Passage to read:

------

Thursday, June 27, 2013

 

Almost as soon as the gavel came down last week on an historic defeat for the farm bill in the House of Representatives, people started asking: What happens now?

 

  • Will Speaker Boehner and the Ag Committee leadership revise the bill and bring it back for another vote?
  • Will Congress pass another extension of the 2008 farm bill?
  • Will the Ag Committee leadership try to take its failed bill to a conference with the full Senate-passed bill – as happened last year with transportation legislation?

A few days later, we still don’t know the next steps for this nearly $1 trillion piece of legislation.  But looking at the votes on two important amendments provides some clues on how House leaders might move forward.

Numerous media analyses have noted that Rep. Steve Southerland’s (R-Fla.) amendment imposing new work requirements on SNAP (formerly food stamp) recipients apparently cost Democratic votes. Less discussed, though, has been the importance of two other amendments – to reform crop insurance and restore draconian cuts in SNAP funding – that were offered by longtime champions of those two causes.

------

Problems to solve:
A) Rewrite the farm bill passage between "Thursday, June 27, 2013" and "with transportation legislation?", inclusive, changing "Ag Committee" to "Agriculture Committee".
B) Extend the piece on the House farm bill defeat, picking up right after its final sentence.
You won't need the records to complete any of this.

------

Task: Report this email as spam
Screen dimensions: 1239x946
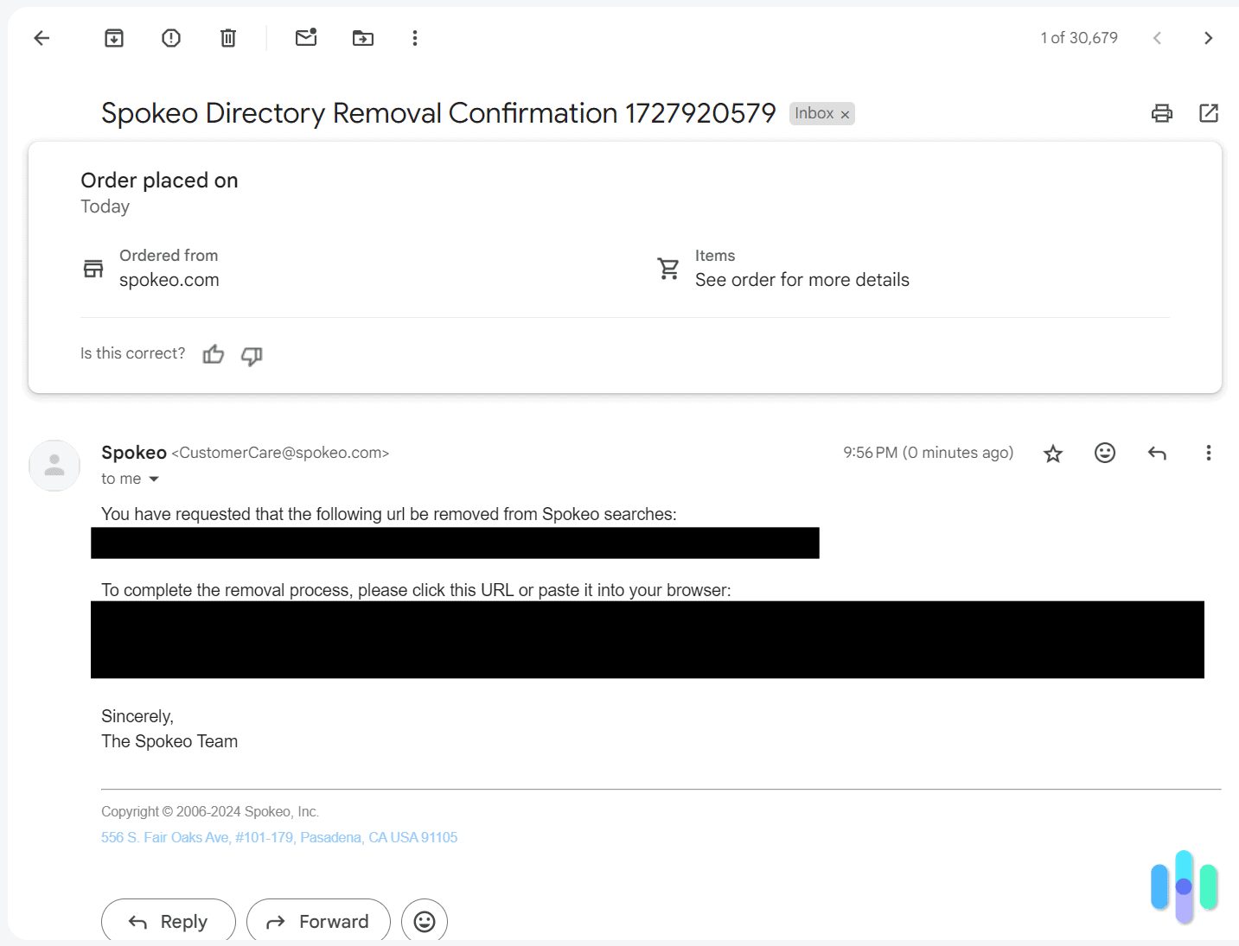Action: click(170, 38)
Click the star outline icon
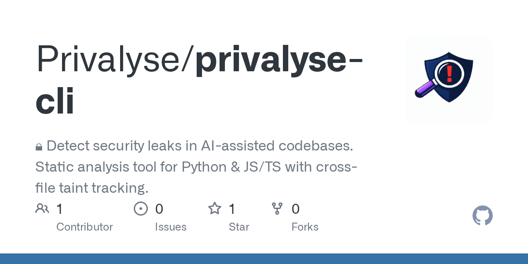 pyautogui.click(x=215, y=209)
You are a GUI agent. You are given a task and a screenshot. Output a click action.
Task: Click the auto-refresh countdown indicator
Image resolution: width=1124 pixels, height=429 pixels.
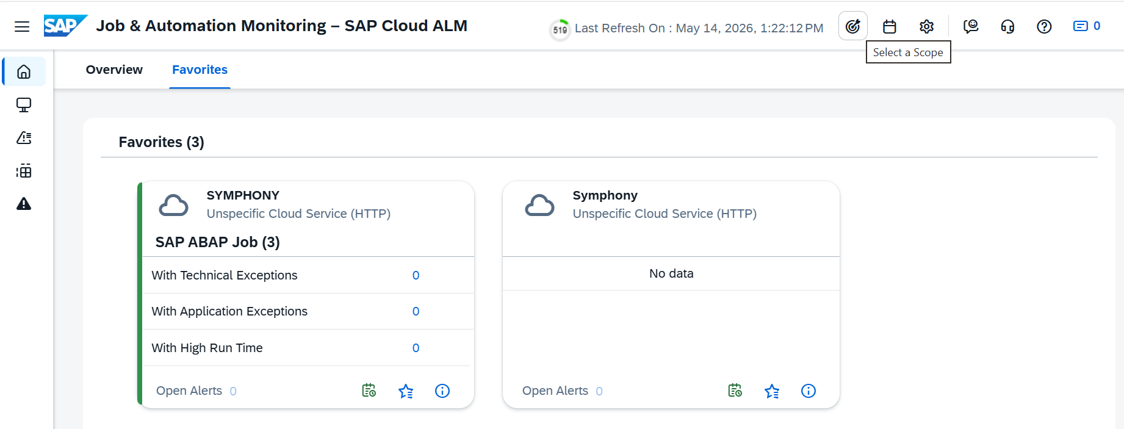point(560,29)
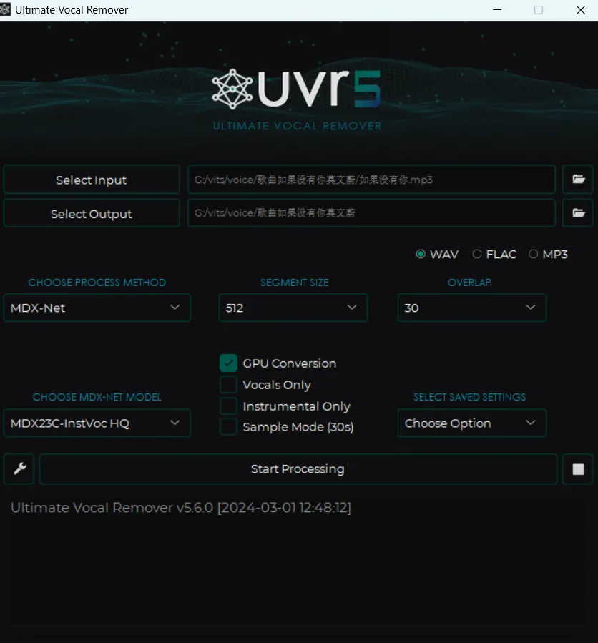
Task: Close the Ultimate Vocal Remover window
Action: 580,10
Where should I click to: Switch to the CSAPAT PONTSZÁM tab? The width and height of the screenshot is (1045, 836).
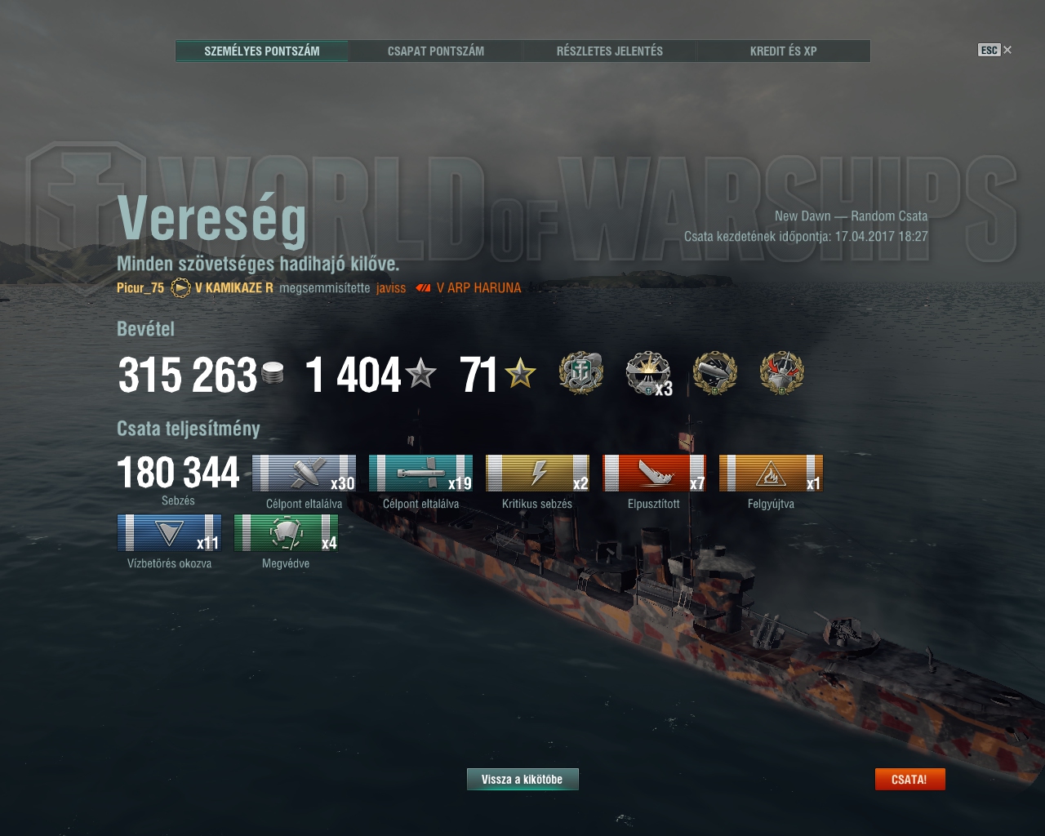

------

Answers per task:
A)
Thursday, June 27, 2013

 

Almost as soon as the gavel came down last week on an historic defeat for the farm bill in the House of Representatives, people started asking: What happens now?

 

  • Will Speaker Boehner and the Agriculture Committee leadership revise the bill and bring it back for another vote?
  • Will Congress pass another extension of the 2008 farm bill?
  • Will the Agriculture Committee leadership try to take its failed bill to a conference with the full Senate-passed bill – as happened last year with transportation legislation?

B)
Rep. Ron Kind’s (D-Wis.) bipartisan amendment, based on the AFFIRM act he introduced earlier this year to rein in the over-generous crop insurance program, would have saved taxpayers more than $9 billion over 10 years by instituting reasonable payment limits and means testing on farmers and by lowering subsidies to the insurance companies. It also would have required the USDA to release the names of farmers who accept crop insurance premium subsidies from taxpayers – including those who receive more than $1 million a year each.

This amendment, which was allowed to come to a vote in part because the Ag Committee leadership didn’t think it could possibly pass, came agonizingly close to doing just that. It received 208 yea votes. And rumor has it that it would have passed were it not for some last-minute arm-twisting by Congressional leaders. As it turned out, the amendment got 13 more yes votes than the farm bill itself did when it went down to ignominious defeat soon afterward.

The other amendment, offered by Rep. Jim McGovern (D-Mass.), would have restored the deep $20.5 billion in proposed cuts to the Supplemental Nutrition Assistance Program (SNAP), replacing them with cuts to the generous target price program and the Supplemental Coverage Option, which covers the smallest of farm income losses at taxpayer expense. 

This amendment got 188 yea votes, but an analysis of members who didn’t vote suggests that it probably could have attracted at least another 10. A similar analysis of those who didn’t vote on final passage of the full farm bill indicates that there was probably just one more potential yes vote for it in the wings.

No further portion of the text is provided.